» EXERCISE PROMPT
Wherever the string "more" occurs in a line of these records, report that line.

[Items from a data source]
BEGIN

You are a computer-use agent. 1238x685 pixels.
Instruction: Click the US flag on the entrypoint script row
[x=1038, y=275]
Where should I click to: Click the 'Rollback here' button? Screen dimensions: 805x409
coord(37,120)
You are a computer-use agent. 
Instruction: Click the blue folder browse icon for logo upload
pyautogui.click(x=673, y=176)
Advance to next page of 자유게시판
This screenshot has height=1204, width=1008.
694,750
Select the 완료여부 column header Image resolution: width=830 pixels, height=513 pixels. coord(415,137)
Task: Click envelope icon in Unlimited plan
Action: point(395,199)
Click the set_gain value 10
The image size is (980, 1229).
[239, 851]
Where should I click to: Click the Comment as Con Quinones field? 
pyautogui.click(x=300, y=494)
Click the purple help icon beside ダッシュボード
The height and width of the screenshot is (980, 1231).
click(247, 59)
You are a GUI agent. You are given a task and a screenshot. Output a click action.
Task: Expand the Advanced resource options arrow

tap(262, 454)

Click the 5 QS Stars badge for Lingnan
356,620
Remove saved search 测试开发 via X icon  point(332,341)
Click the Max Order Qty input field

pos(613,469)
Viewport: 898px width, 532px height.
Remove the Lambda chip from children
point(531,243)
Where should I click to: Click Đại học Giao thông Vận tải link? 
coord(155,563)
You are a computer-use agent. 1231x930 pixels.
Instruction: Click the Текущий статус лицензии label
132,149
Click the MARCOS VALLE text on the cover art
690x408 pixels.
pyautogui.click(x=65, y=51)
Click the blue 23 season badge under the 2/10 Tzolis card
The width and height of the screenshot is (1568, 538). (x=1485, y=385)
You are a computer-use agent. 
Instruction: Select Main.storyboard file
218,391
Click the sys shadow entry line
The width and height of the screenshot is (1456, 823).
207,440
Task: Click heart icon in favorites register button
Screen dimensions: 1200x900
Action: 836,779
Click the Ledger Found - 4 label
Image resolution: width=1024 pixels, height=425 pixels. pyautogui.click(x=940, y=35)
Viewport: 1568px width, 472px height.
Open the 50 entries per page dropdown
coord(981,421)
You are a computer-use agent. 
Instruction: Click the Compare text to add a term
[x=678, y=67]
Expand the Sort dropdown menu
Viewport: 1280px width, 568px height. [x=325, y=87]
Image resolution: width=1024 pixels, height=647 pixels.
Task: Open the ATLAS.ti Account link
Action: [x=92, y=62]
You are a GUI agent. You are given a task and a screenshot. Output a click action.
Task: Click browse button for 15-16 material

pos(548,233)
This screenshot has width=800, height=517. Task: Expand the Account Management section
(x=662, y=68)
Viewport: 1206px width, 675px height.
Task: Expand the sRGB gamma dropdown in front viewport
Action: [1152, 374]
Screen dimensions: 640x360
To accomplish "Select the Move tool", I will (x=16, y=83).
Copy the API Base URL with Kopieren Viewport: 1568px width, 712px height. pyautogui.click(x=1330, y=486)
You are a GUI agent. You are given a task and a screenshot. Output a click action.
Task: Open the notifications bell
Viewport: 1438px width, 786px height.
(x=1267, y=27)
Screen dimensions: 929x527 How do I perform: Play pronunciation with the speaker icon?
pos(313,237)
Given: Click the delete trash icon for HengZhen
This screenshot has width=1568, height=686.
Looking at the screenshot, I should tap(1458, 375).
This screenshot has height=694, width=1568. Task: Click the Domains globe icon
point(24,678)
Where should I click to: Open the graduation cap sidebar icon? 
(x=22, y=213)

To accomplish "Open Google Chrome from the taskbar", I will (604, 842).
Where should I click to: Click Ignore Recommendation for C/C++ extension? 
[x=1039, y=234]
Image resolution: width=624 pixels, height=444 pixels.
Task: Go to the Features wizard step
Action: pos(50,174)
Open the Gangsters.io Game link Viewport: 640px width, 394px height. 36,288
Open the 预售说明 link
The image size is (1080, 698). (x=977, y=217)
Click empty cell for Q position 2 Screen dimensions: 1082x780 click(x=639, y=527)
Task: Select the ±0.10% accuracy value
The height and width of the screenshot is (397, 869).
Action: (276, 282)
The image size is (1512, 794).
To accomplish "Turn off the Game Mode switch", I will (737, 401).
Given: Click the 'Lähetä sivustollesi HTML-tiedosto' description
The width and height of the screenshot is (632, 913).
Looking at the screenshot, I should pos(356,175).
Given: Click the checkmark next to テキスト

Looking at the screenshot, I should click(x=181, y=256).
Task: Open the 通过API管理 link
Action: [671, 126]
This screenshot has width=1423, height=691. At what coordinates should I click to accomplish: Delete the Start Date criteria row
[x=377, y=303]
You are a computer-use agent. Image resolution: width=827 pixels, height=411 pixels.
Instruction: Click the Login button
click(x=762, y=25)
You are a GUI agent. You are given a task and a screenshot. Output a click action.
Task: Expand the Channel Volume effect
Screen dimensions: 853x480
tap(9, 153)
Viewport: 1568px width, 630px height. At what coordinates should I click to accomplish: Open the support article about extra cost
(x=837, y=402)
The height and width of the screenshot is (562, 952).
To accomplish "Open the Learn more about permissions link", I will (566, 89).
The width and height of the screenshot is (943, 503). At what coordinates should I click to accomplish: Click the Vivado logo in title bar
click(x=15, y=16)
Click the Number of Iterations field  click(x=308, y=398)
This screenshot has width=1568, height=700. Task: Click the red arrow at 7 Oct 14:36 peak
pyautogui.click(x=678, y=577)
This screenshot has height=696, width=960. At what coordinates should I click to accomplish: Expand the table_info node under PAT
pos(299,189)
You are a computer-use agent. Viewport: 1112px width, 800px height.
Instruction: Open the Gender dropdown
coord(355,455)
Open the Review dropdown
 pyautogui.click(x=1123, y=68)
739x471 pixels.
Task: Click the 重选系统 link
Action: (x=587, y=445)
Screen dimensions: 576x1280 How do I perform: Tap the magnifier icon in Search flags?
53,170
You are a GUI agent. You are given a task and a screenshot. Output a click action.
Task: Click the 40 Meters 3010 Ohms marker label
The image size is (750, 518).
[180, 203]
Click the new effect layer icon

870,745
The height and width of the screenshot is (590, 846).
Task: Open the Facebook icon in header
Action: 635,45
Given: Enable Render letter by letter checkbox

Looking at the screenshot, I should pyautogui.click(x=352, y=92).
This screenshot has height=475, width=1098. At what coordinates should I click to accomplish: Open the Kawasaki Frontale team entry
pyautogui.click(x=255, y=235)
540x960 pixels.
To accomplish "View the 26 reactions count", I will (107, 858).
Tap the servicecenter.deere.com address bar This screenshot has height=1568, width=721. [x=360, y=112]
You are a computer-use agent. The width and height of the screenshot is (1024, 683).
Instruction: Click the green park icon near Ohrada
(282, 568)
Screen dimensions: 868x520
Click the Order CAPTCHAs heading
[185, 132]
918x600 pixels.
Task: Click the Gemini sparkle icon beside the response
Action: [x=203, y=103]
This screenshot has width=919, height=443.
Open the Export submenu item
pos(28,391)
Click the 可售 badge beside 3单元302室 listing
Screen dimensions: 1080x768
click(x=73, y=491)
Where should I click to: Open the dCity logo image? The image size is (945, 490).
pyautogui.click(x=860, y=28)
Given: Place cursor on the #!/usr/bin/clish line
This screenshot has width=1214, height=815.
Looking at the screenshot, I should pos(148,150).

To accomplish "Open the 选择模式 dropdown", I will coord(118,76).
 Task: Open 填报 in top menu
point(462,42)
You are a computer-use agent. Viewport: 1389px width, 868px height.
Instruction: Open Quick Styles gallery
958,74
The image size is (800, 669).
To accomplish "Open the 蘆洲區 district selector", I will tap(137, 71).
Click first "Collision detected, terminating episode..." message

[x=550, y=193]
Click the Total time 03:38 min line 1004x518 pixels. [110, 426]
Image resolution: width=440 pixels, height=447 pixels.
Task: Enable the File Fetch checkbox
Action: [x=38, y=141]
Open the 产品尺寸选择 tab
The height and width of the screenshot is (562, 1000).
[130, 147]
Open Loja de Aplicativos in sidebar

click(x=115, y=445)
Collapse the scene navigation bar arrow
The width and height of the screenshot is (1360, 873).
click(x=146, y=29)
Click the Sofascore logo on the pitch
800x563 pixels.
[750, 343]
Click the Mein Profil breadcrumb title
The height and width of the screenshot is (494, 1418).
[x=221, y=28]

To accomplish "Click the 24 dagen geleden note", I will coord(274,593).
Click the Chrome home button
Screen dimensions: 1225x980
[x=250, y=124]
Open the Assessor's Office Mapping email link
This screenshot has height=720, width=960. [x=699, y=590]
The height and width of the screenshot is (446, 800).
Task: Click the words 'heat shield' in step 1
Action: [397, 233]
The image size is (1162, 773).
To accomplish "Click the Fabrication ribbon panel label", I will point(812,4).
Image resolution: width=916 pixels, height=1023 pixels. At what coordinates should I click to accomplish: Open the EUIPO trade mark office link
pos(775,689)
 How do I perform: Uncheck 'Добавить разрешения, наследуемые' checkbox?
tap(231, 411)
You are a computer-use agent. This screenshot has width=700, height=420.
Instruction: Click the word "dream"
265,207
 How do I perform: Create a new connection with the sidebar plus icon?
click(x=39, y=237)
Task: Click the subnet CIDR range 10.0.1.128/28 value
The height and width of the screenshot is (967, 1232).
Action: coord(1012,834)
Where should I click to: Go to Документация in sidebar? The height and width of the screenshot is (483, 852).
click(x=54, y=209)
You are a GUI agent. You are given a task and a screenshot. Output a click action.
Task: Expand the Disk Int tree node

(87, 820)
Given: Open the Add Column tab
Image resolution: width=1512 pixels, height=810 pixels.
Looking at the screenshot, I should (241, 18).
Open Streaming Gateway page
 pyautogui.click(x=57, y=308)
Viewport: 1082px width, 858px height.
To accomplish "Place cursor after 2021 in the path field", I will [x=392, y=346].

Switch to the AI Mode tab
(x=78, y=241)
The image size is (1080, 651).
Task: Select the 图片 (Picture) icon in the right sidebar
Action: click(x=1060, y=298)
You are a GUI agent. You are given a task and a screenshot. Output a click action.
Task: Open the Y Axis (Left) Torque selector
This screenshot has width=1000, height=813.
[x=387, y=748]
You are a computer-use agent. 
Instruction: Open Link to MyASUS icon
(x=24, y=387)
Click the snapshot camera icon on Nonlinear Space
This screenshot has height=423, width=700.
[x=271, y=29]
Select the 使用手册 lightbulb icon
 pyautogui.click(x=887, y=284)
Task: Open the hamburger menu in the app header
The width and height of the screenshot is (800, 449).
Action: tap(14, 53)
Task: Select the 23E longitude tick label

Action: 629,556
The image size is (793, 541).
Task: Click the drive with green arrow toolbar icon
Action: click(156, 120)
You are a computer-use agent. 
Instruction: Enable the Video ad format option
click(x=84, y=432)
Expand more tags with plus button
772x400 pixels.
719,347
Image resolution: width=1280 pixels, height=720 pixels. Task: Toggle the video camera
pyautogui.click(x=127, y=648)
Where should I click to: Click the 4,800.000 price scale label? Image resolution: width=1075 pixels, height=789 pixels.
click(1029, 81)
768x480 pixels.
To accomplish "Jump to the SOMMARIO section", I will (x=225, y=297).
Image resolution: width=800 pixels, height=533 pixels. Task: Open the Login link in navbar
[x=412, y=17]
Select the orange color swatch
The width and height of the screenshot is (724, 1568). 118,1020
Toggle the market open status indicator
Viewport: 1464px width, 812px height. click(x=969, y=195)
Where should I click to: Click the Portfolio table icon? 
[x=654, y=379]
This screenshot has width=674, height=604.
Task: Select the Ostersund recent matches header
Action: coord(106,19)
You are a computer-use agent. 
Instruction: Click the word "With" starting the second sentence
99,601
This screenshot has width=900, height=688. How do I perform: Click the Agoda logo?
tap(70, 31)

END

» OUTPUT BELOW
To accomplish "Open the Learn more about permissions link", I will (566, 89).
Expand more tags with plus button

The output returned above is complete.